• WORK TO BE COMPLETED: Identify each line of the material below that contains the string "breadcrumb" with matching case, and copy those lines out.

[Records from a collection]
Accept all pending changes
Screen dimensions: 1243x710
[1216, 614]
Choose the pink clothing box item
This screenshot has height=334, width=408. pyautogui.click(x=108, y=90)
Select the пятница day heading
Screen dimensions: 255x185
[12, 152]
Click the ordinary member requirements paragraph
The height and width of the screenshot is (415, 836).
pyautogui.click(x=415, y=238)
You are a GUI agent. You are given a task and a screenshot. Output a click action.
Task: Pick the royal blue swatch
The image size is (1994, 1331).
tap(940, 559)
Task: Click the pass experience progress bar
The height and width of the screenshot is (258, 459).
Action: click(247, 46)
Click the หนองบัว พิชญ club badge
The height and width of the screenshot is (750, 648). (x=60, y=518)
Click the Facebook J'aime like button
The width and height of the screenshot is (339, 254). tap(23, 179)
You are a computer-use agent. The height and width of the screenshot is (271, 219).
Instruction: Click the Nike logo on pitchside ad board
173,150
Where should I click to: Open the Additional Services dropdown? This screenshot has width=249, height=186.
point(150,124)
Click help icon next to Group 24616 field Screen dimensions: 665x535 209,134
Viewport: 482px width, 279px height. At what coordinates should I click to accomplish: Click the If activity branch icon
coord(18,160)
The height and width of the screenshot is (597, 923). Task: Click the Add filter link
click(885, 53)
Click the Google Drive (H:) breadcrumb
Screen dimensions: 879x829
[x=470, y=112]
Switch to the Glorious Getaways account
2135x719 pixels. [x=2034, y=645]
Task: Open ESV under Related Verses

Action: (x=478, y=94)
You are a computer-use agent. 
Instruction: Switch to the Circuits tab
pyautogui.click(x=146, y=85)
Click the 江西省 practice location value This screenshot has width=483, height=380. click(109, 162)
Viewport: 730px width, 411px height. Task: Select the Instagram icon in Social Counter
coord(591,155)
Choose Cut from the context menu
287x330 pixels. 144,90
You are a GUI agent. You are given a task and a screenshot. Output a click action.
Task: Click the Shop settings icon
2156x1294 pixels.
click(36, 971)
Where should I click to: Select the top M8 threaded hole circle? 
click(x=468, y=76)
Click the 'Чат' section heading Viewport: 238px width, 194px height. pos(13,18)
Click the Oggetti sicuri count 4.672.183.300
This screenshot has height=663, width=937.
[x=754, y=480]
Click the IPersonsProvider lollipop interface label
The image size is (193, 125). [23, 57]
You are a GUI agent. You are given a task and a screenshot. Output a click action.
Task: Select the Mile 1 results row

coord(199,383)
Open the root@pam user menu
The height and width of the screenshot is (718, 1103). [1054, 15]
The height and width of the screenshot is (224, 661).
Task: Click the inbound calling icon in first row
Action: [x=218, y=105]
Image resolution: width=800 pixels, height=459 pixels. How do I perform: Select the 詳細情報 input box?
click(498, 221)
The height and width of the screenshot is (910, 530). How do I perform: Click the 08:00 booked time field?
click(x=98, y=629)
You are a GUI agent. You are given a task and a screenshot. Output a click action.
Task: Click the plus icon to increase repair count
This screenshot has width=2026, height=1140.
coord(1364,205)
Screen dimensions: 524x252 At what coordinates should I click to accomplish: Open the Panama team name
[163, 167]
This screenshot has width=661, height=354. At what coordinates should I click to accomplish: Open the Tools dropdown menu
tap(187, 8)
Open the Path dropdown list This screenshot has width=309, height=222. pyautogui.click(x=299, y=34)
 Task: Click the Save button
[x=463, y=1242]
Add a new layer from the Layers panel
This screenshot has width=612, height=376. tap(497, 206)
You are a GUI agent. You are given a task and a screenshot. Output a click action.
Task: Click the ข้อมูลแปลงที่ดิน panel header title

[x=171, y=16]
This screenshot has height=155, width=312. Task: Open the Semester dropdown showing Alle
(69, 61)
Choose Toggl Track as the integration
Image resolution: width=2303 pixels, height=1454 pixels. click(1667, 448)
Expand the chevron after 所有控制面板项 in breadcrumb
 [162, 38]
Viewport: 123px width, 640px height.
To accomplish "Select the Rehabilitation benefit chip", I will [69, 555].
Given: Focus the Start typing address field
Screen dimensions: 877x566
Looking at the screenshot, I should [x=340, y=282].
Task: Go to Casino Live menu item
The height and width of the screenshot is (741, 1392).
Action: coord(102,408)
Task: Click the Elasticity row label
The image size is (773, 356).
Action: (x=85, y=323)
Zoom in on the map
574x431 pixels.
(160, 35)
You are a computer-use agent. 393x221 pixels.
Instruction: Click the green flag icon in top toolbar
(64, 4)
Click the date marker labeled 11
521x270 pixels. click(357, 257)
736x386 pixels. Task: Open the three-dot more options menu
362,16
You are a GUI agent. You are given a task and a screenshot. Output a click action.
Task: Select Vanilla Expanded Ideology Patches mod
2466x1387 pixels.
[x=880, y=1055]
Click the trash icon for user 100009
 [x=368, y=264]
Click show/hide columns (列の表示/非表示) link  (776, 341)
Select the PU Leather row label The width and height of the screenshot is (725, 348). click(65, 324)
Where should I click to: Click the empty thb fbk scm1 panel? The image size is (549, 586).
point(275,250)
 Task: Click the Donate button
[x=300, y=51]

• WRITTEN RESPONSE:
Click the Google Drive (H:) breadcrumb
Expand the chevron after 所有控制面板项 in breadcrumb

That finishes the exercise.